[WHAT THE EXERCISE ASKS] Render everything in the records below from the line containing "so click(x=989, y=317)." down to the line containing "center [646, 689].", both included, as a JSON list of strings with one string per line and blank lines omitted.

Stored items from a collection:
==================================================

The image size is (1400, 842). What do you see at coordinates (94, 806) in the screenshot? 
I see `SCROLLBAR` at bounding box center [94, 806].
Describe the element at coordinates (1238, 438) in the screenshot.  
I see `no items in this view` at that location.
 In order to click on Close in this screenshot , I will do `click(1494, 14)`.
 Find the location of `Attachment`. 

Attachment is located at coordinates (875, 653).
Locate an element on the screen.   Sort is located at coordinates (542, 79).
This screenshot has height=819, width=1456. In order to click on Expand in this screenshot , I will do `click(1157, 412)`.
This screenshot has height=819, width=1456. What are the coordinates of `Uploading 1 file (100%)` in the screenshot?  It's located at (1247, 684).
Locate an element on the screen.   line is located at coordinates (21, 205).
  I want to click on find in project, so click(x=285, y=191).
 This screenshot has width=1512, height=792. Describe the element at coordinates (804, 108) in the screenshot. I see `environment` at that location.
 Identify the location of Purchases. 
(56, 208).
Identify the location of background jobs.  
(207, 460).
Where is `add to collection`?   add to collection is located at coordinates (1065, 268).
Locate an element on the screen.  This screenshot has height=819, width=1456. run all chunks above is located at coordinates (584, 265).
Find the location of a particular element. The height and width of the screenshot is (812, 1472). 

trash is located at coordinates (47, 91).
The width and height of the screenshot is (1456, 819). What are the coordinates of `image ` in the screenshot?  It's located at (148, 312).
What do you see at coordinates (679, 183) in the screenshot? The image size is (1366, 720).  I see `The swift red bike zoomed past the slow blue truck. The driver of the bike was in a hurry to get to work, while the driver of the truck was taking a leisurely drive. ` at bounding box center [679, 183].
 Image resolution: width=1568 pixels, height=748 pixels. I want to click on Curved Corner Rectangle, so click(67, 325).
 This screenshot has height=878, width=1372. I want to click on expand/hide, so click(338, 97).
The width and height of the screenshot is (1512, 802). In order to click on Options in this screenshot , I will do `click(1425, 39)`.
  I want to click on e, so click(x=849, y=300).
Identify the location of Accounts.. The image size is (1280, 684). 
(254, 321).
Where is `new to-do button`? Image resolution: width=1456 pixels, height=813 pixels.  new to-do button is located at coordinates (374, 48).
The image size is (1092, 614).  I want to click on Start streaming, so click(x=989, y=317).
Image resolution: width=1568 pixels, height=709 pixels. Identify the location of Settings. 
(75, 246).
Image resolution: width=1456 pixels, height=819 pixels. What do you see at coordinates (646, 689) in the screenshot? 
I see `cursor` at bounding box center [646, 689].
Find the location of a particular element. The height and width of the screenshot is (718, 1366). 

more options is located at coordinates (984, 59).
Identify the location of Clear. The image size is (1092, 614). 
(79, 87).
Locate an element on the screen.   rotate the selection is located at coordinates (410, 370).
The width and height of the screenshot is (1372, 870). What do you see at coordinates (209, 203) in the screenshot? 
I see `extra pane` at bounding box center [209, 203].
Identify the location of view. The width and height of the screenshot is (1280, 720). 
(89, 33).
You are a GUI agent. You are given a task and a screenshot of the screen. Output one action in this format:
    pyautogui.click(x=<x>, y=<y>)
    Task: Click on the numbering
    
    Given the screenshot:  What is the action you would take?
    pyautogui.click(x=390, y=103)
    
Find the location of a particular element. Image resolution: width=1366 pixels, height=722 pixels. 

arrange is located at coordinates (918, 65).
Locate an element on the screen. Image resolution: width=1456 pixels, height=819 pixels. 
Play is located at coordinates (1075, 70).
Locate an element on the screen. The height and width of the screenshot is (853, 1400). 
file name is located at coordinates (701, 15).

==================================================

[ANSWER TO THIS TASK]
[
  "The image size is (1092, 614).  I want to click on Start streaming, so click(x=989, y=317).",
  "Image resolution: width=1568 pixels, height=709 pixels. Identify the location of Settings. ",
  "(75, 246).",
  "Image resolution: width=1456 pixels, height=819 pixels. What do you see at coordinates (646, 689) in the screenshot? ",
  "I see `cursor` at bounding box center [646, 689]."
]